Datapkg Design

Overview

The following diagram gives a conceptual overview of the datapkg system. Most, though not all, of the classes indicated already exist within datapkg.

Diagrammatic overview

The central object in datapkg is a Package. A Package consists of:

  • metadata
  • payload

One important thing to emphasize is that in datapkg the payload is often not directly available (since it may be very large) but is virtual, being represented by, for example, links to the payload or a listing of the items in the payload (the manifest). In addition to the basic metadata about a package (name, version, title, description etc) we also need to record things like dependencies. Thus a Package main attributes become:

  • basic
  • dependencies
  • manifest

Distributions are serialized Package on disk (or elsewhere) and handle all serialization and deserialization of packages.

  • Other people can provide plugins (datapkg.distribution)
  • These are tried in turn when loading from disk

Tools include downloaders, unpacking and the command line interface.

An Index represents a list of packages whether locally (like DbIndex) or remotely (like CkanIndex). A Repository is an Index plus storage/installation capacity.

Background and Motivation

Our aim was to have a simple way to ‘package’ data building on existing infrastructure. A package consists of

  • Metadata
  • Payload

Basic aim: KISS (Keep It Simple Stupid!)

Allow people to grab and load data with the minimum of fuss.

Metadata

Metadata has got to be ‘hookable’ – that is easily extendable. We will look to reuse existing standards wherever possible (see below on reuse).

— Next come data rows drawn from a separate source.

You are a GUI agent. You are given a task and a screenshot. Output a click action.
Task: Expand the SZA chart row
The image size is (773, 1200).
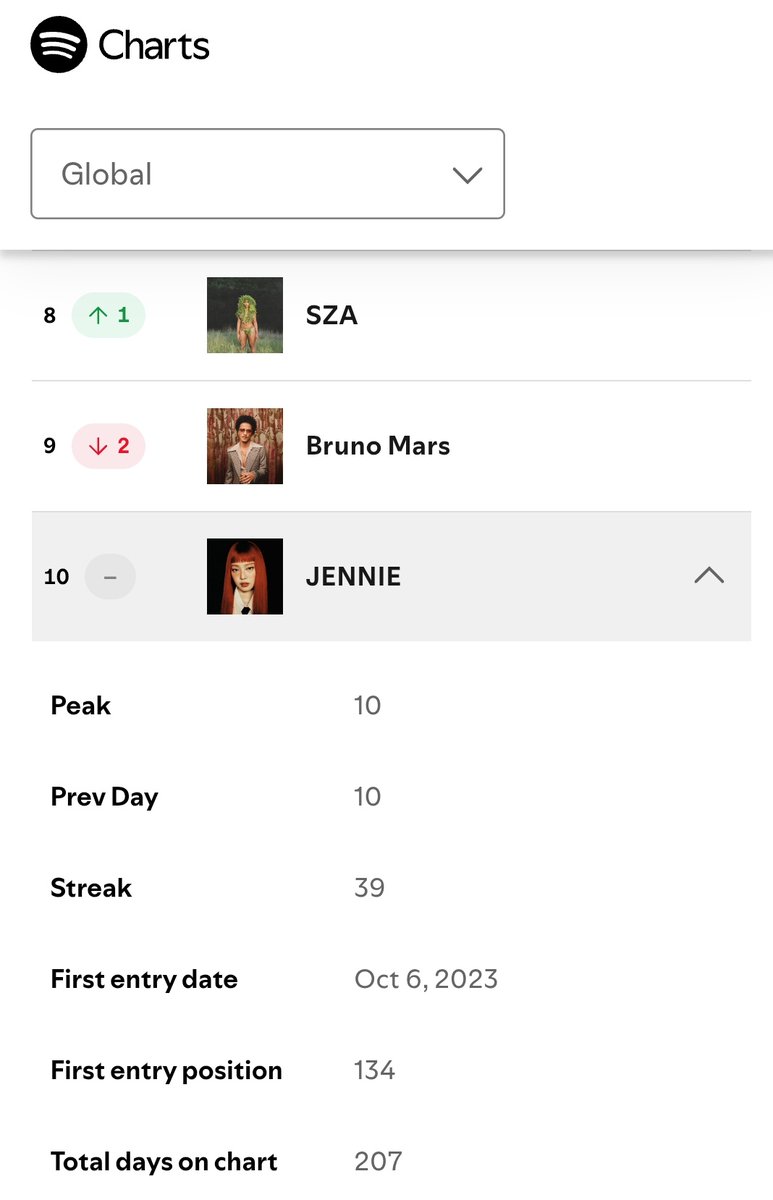[x=600, y=316]
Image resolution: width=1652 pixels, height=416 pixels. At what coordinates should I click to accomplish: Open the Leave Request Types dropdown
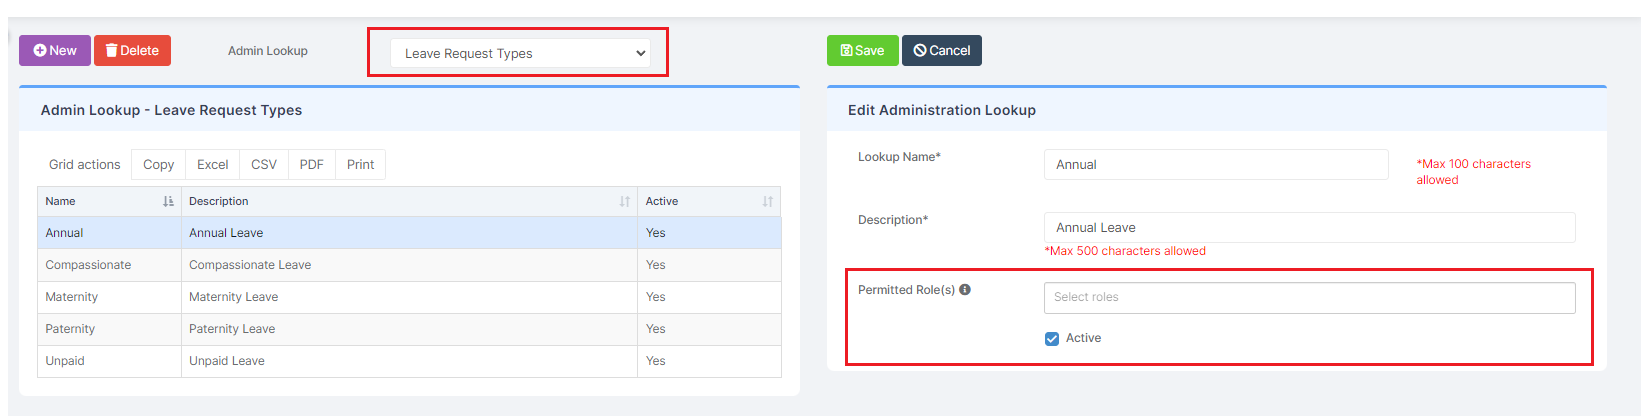pyautogui.click(x=525, y=54)
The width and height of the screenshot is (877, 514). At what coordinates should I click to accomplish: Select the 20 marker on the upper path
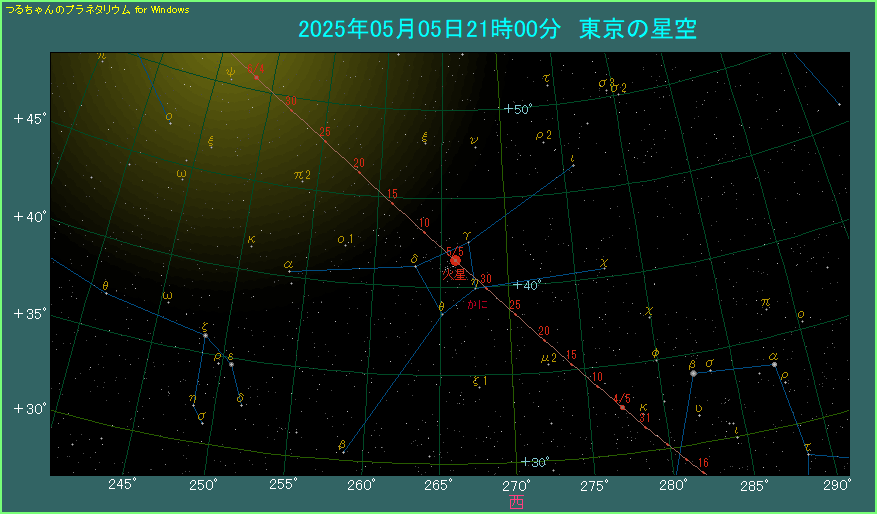[358, 163]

Basic attributes (from dublin core):

  • id (dc:identifier)
  • download-url [opt] – if not provided default to looking for a file called data.py/data.csv/... in same directory.
  • title (dc:title) [opt]
  • description [opt]
  • version [opt]
  • creator/author (dc:creator) [opt]
  • source (dc:source) [opt]
  • license [opt] * rights – is this needed
  • comments [opt]
  • further-metadata
  • specification of contents (perhaps another list of such packages!)

Payload

It would be nice if the payload could be virtual – that is if it could be specified as the result of performing a certain set of steps. This way one allows for compiling and dependencies (a distinction between binary and source if you like). Otherwise one greatly limits the scope for reuse.

Reusing existing systems

Metadata standards

Wherever possible we should reuse existing metadata standards. In fact it is essential for the system to work that people can reuse existing systems.

Infrastructure

One possibility is to just treat data packages as a software package and reuse existing packaging systems such as:

  • apt (debian/ubuntu)
  • distutils/easy_install/pypi (python)

While one would definitely want to reuse such existing infrastructure as far as possible are there any modifications/additions one need to make to such system?

  1. It would be unfortunate if a data package system were directly linked to a particular language or system. Better if specified by a standard that can be implemented inside any system.
  2. Metadata specs for some of these systems are a) software oriented b) not obviously available (e.g. apt).

We have therefore chosen to build on top of the python distutils approach.